● AIM OF THE TASK
Produce word for word the lines of the data below running from the one that has "Task: Expand table" to the one that has "This screenshot has height=609, width=1946.", inclusive, and no others.

● INFORMATION
════════════════════
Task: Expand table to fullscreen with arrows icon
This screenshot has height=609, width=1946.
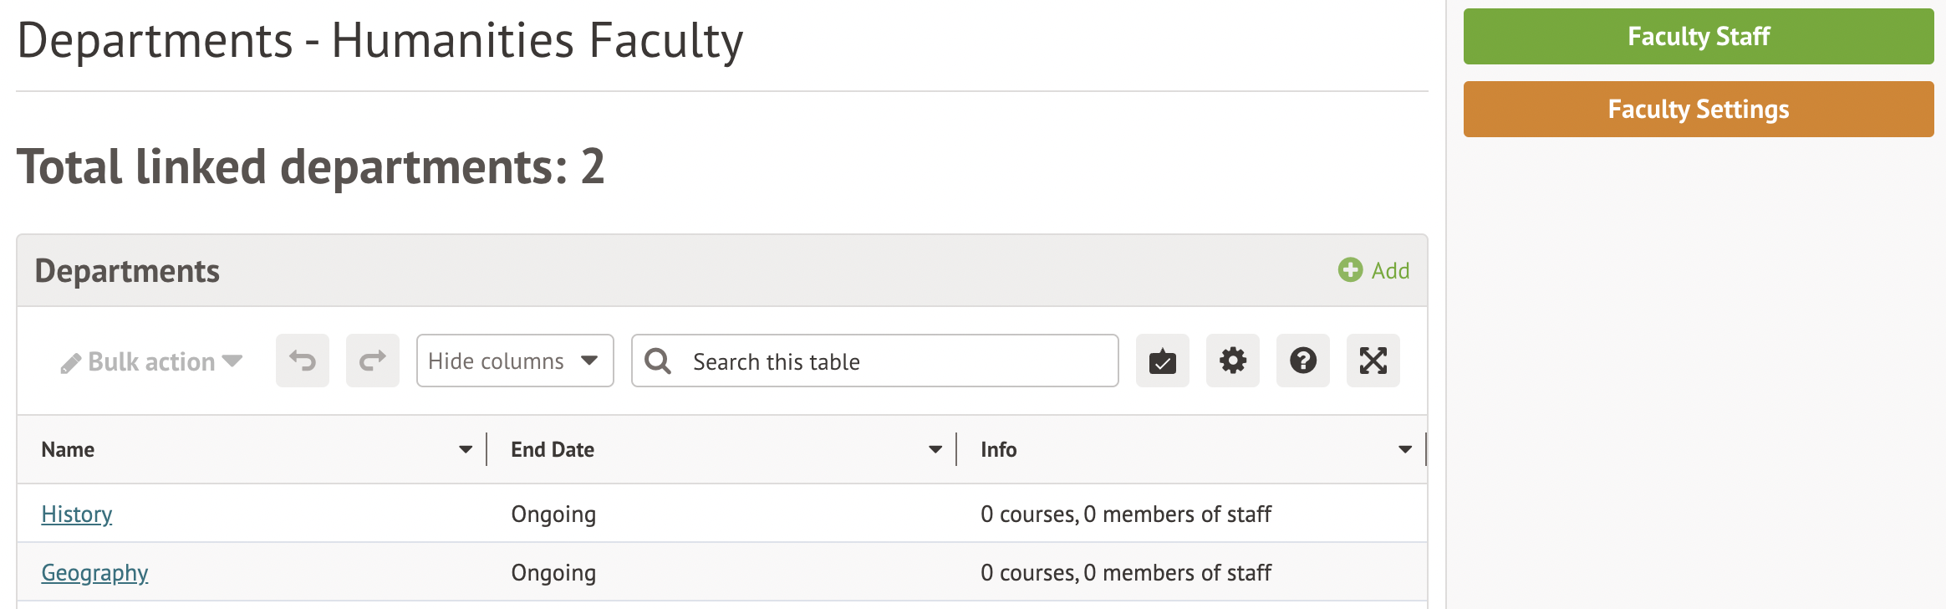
════════════════════
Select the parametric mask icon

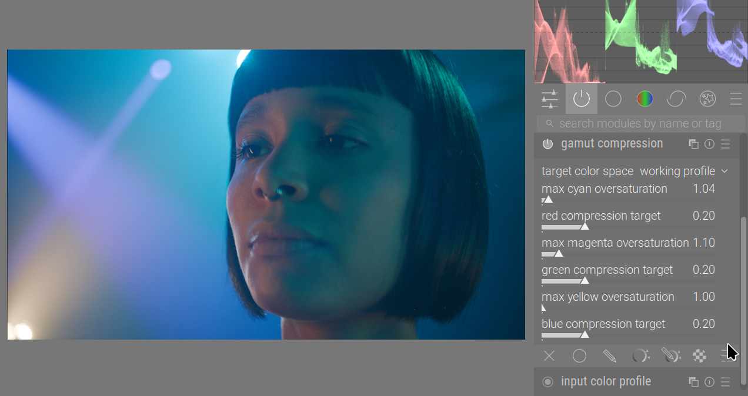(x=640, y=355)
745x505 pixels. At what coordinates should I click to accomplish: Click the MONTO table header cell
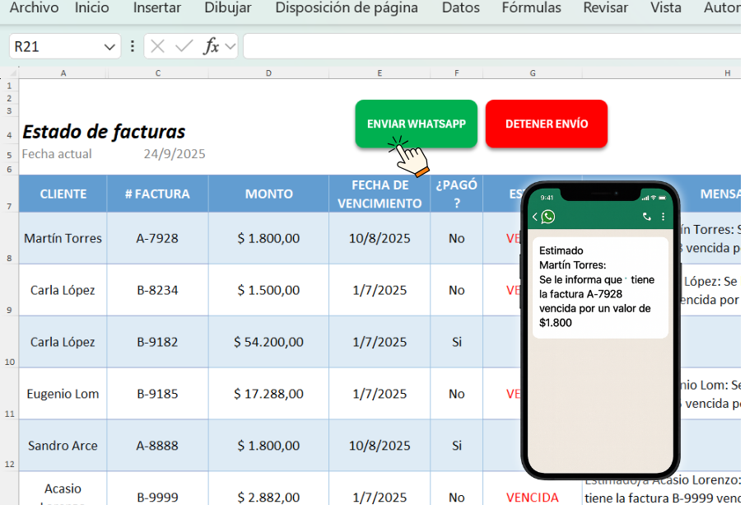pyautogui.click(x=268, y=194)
════════════════════
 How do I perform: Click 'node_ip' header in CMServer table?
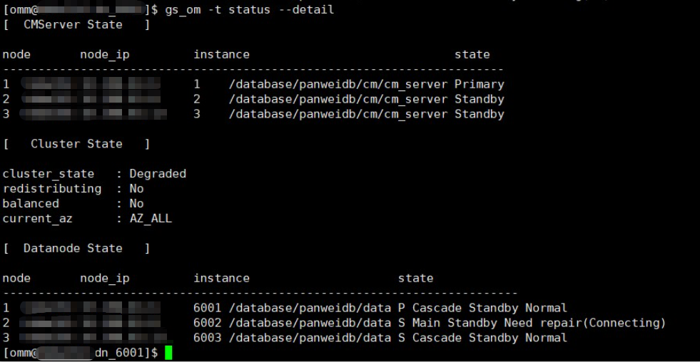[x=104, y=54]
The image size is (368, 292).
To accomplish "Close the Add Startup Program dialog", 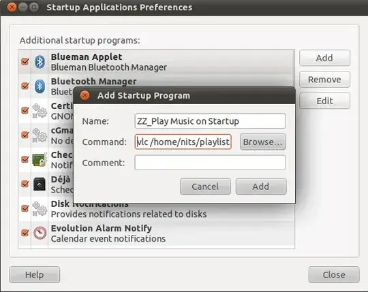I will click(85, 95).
════════════════════
● SOLUTION BELOW
Task: Expand table to fullscreen with arrows icon
This screenshot has height=609, width=1946.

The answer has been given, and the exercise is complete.